▶ [Entries from a dataset]:
*****
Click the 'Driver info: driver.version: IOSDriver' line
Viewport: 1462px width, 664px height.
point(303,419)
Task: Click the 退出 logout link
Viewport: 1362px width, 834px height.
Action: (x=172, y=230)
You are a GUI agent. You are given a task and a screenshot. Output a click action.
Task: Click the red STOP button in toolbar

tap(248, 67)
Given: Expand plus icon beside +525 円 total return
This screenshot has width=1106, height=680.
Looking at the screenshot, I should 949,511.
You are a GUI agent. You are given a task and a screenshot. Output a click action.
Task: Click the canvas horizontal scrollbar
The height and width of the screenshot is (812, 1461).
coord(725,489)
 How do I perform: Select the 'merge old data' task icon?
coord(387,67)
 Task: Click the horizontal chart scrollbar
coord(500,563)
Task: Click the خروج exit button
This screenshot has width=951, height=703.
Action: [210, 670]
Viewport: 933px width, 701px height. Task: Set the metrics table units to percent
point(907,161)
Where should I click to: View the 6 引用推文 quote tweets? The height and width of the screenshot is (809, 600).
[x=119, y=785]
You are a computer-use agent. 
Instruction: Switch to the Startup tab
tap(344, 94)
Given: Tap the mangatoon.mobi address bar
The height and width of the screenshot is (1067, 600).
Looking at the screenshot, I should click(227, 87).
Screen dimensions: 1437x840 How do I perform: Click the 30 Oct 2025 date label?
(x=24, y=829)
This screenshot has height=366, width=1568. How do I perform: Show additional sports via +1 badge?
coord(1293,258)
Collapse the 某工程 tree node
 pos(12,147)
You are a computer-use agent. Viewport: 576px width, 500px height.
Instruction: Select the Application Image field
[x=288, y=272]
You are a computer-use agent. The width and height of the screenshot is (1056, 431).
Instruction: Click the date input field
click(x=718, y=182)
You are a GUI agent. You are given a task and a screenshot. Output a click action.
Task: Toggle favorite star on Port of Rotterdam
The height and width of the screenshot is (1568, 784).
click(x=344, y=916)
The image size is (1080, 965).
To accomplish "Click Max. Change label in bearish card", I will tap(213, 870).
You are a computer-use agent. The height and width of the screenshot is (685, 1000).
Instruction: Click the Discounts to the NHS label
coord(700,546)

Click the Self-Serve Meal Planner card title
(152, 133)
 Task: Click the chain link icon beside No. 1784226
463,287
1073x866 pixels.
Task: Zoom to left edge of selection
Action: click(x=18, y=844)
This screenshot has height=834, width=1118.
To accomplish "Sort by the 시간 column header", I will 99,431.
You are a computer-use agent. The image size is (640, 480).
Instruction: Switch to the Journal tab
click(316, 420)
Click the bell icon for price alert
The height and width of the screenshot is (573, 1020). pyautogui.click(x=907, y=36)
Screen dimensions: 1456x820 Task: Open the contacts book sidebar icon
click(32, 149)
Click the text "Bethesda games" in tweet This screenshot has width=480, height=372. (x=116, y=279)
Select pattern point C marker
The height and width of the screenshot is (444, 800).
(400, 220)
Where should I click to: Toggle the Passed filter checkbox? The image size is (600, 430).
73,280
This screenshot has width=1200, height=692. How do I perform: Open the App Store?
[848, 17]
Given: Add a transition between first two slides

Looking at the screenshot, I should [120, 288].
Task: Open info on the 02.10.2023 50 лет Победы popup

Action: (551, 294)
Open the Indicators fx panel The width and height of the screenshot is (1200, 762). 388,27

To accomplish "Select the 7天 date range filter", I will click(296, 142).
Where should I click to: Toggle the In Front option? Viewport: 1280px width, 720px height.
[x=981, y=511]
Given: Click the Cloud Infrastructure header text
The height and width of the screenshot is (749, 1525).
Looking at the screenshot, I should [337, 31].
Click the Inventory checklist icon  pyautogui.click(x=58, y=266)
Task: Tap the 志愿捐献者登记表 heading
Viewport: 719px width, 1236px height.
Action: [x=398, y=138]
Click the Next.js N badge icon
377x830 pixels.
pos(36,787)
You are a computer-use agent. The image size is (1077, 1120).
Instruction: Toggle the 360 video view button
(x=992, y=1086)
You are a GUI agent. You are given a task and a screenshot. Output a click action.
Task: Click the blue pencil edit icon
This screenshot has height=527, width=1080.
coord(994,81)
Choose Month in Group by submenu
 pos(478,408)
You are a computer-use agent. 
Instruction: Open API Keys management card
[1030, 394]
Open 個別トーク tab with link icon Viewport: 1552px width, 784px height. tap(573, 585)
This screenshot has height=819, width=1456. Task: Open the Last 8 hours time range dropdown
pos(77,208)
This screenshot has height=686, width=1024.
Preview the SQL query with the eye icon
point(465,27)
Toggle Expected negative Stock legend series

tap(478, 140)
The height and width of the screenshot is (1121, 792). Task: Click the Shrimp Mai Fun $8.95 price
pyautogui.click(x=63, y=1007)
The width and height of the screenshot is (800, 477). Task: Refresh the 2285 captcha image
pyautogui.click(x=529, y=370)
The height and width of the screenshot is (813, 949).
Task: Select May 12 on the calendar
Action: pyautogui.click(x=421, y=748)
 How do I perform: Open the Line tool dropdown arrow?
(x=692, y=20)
*****
▶ [WRITTEN INSTRUCTION]: Please reproduce the lines of the listing from the one holding "Task: Open info" through the end of the listing, both ends included. Give only those lines, unchanged.

▶ [WRITTEN SOLUTION]:
Task: Open info on the 02.10.2023 50 лет Победы popup

Action: (551, 294)
Open the Indicators fx panel The width and height of the screenshot is (1200, 762). 388,27

To accomplish "Select the 7天 date range filter", I will click(296, 142).
Where should I click to: Toggle the In Front option? Viewport: 1280px width, 720px height.
[x=981, y=511]
Given: Click the Cloud Infrastructure header text
The height and width of the screenshot is (749, 1525).
Looking at the screenshot, I should [337, 31].
Click the Inventory checklist icon  pyautogui.click(x=58, y=266)
Task: Tap the 志愿捐献者登记表 heading
Viewport: 719px width, 1236px height.
Action: [x=398, y=138]
Click the Next.js N badge icon
377x830 pixels.
pos(36,787)
You are a computer-use agent. The image size is (1077, 1120).
Instruction: Toggle the 360 video view button
(x=992, y=1086)
You are a GUI agent. You are given a task and a screenshot. Output a click action.
Task: Click the blue pencil edit icon
This screenshot has height=527, width=1080.
coord(994,81)
Choose Month in Group by submenu
 pos(478,408)
You are a computer-use agent. 
Instruction: Open API Keys management card
[1030, 394]
Open 個別トーク tab with link icon Viewport: 1552px width, 784px height. tap(573, 585)
This screenshot has height=819, width=1456. Task: Open the Last 8 hours time range dropdown
pos(77,208)
This screenshot has height=686, width=1024.
Preview the SQL query with the eye icon
point(465,27)
Toggle Expected negative Stock legend series

tap(478, 140)
The height and width of the screenshot is (1121, 792). Task: Click the Shrimp Mai Fun $8.95 price
pyautogui.click(x=63, y=1007)
The width and height of the screenshot is (800, 477). Task: Refresh the 2285 captcha image
pyautogui.click(x=529, y=370)
The height and width of the screenshot is (813, 949).
Task: Select May 12 on the calendar
Action: pyautogui.click(x=421, y=748)
 How do I perform: Open the Line tool dropdown arrow?
(x=692, y=20)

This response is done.